Print

Guidelines for Billing Unlisted J Codes

More than 50% of National Drug Code (NDC) numbers have either an assigned Current Procedural Terminology (CPT) code or an assigned Healthcare Common Procedure Coding System (HCPCS) code.

CPT codes are referred to as Level I codes and are maintained by the American Medical Association (AMA). Level I codes are comprised of five (5) characters in length and are numerical (e.g. 99211, 30520, etc.).

HCPCS codes are referred to as Level II codes and are governed by the American Hospital Association (AHA) and the Center for Medicare and Medicaid Services (CMS). Level II codes are five (5) characters in length and are comprised of one (1) letter and four (4) numbers (e.g. J1950, J9217, etc.).

In most instances, NDC numbers are assigned a CPT or HCPCS code. Most injectable medications begin with a “J”, but this is not always the case. It is important that claims be submitted with the most accurate information when billing for injectable medications that are administered in the office during a patient’s visit.

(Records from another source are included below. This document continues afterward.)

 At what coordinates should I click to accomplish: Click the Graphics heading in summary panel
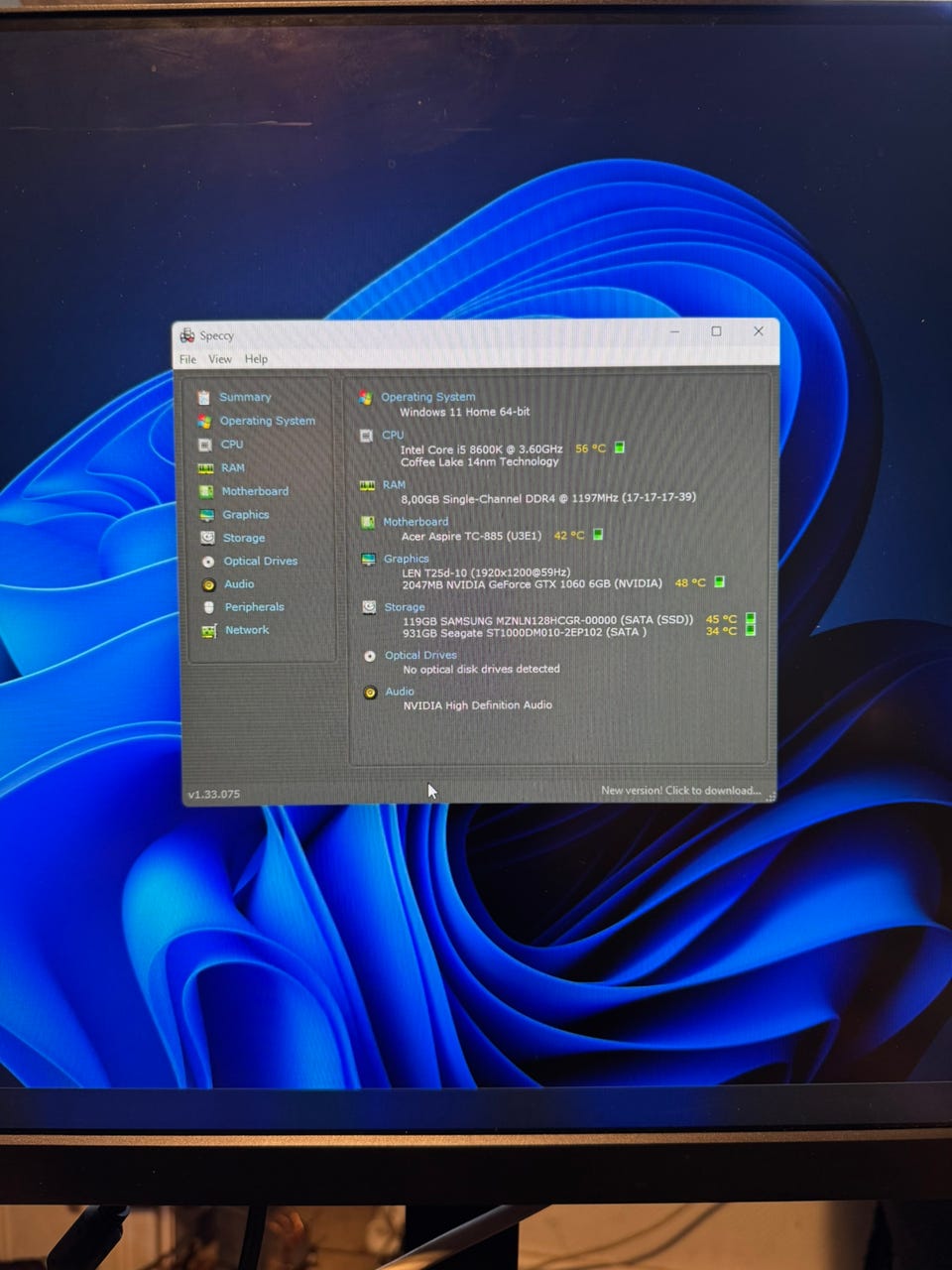click(407, 559)
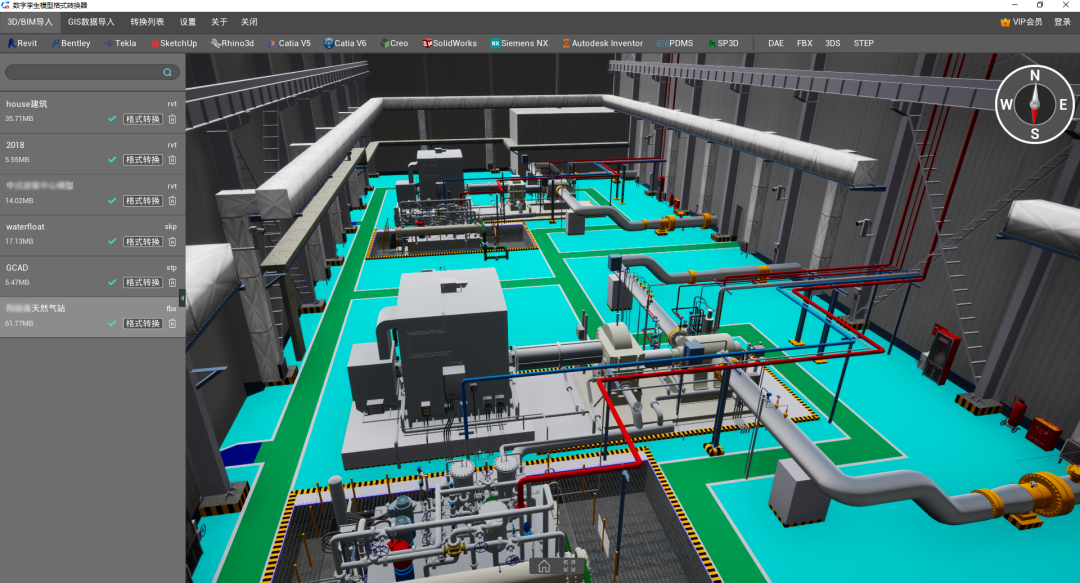Enter fullscreen with the expand arrows icon
Viewport: 1080px width, 583px height.
(x=570, y=566)
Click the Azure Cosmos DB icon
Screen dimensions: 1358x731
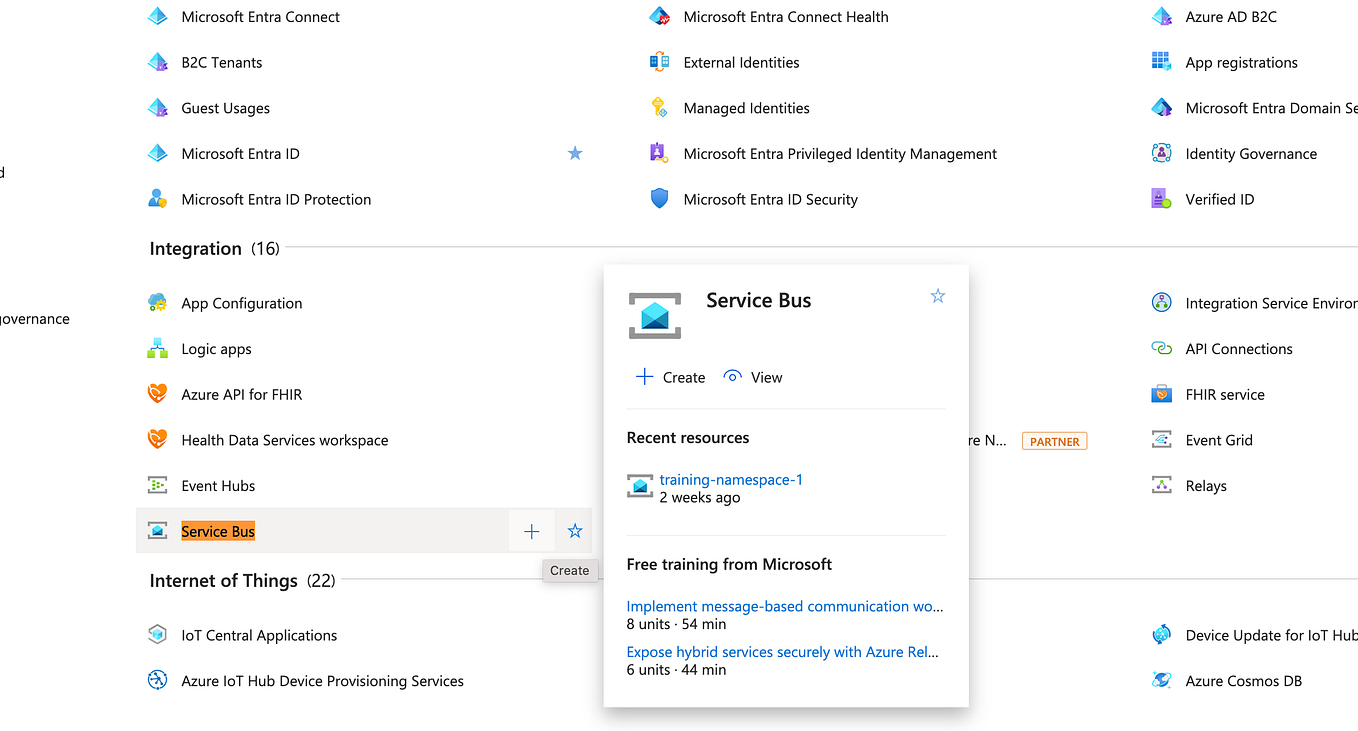(1161, 680)
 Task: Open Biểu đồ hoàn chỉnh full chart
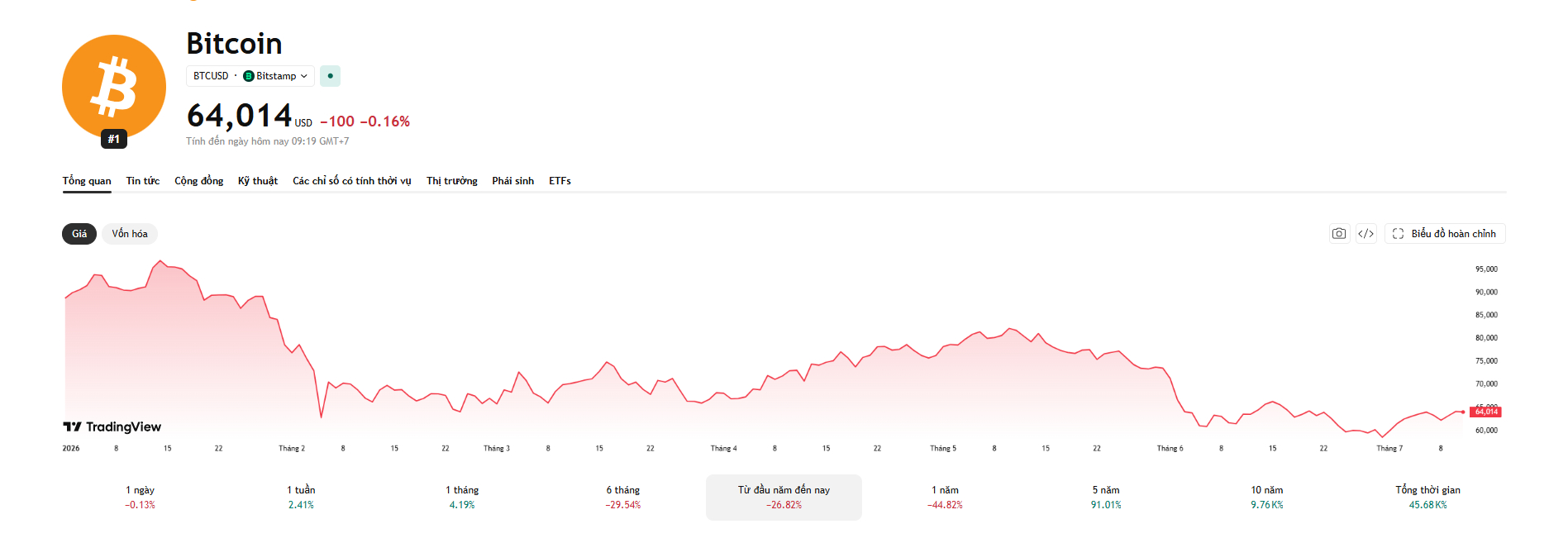(1446, 234)
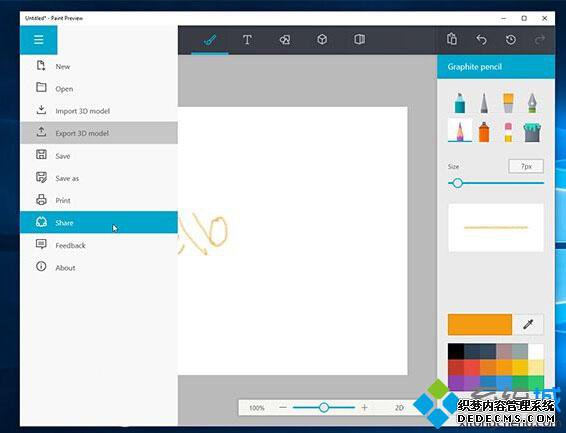
Task: Open the Canvas tool icon
Action: pos(360,39)

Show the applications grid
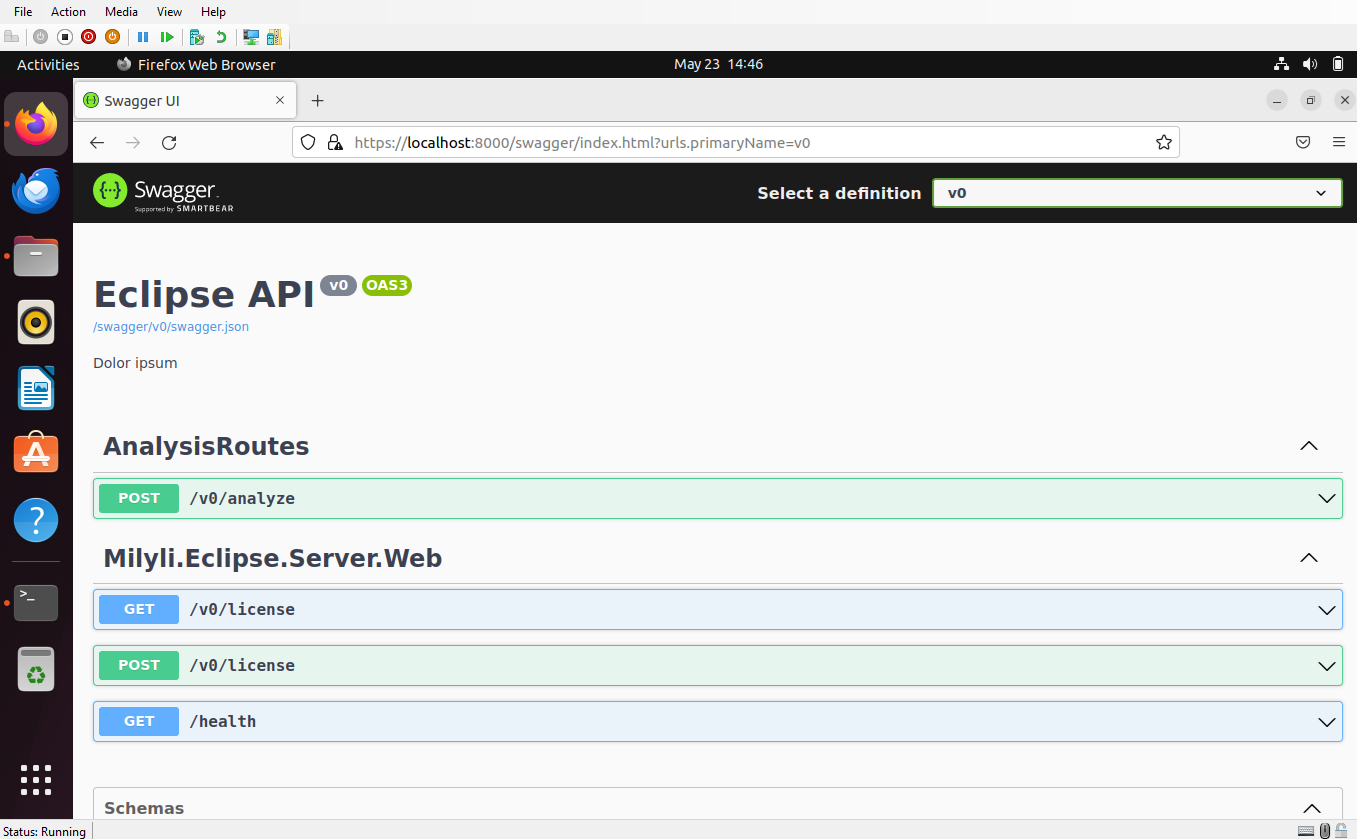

In an effort to ensure you are billing appropriately and are being reimbursed properly, beginning Feb. 1, 2009, Blue Cross and Blue Shield of Illinois (BCBSIL) will begin checking the NDC numbers billed with an unlisted J-Code to ensure these codes are being billed correctly.

What does this mean for our providers?

  • If a claim is submitted using an unlisted J-Code (e.g. J3490) and a valid CPT/HCPCS code exists for the drug being administered, BCBSIL will deny the service line and request that you resubmit the claim using the correct CPT/HCPCS code.
  • If a claim is submitted with an unlisted J-Code (e.g. J3490) and there is no other CPT/HCPCS code for the drug being administered, you need to provide the necessary information on the claim for BCBSIL to properly adjudicate the service line. If the claim is received without the necessary information, the service line may be denied and sent back to you with a request to resubmit the service along with the necessary information.

We need the following information to process valid unlisted J-Codes:

  • NDC Number
  • Drug Name
  • Dosage administered (e.g. 5 mg, 10 mg, etc.)
  • Include how the number of units being billed on the claim is being administered (e.g. 5 mg = 1 unit, 10 mg = 5 units, etc.)
  • Strength of drug administered (e.g. 25 mg/ml, 10 mg/10 ml, etc.)
  • Single dose vial or Multi-dose vial 

Please Note: An NDC number can only be used for a maximum of two (2) years after it becomes obsolete.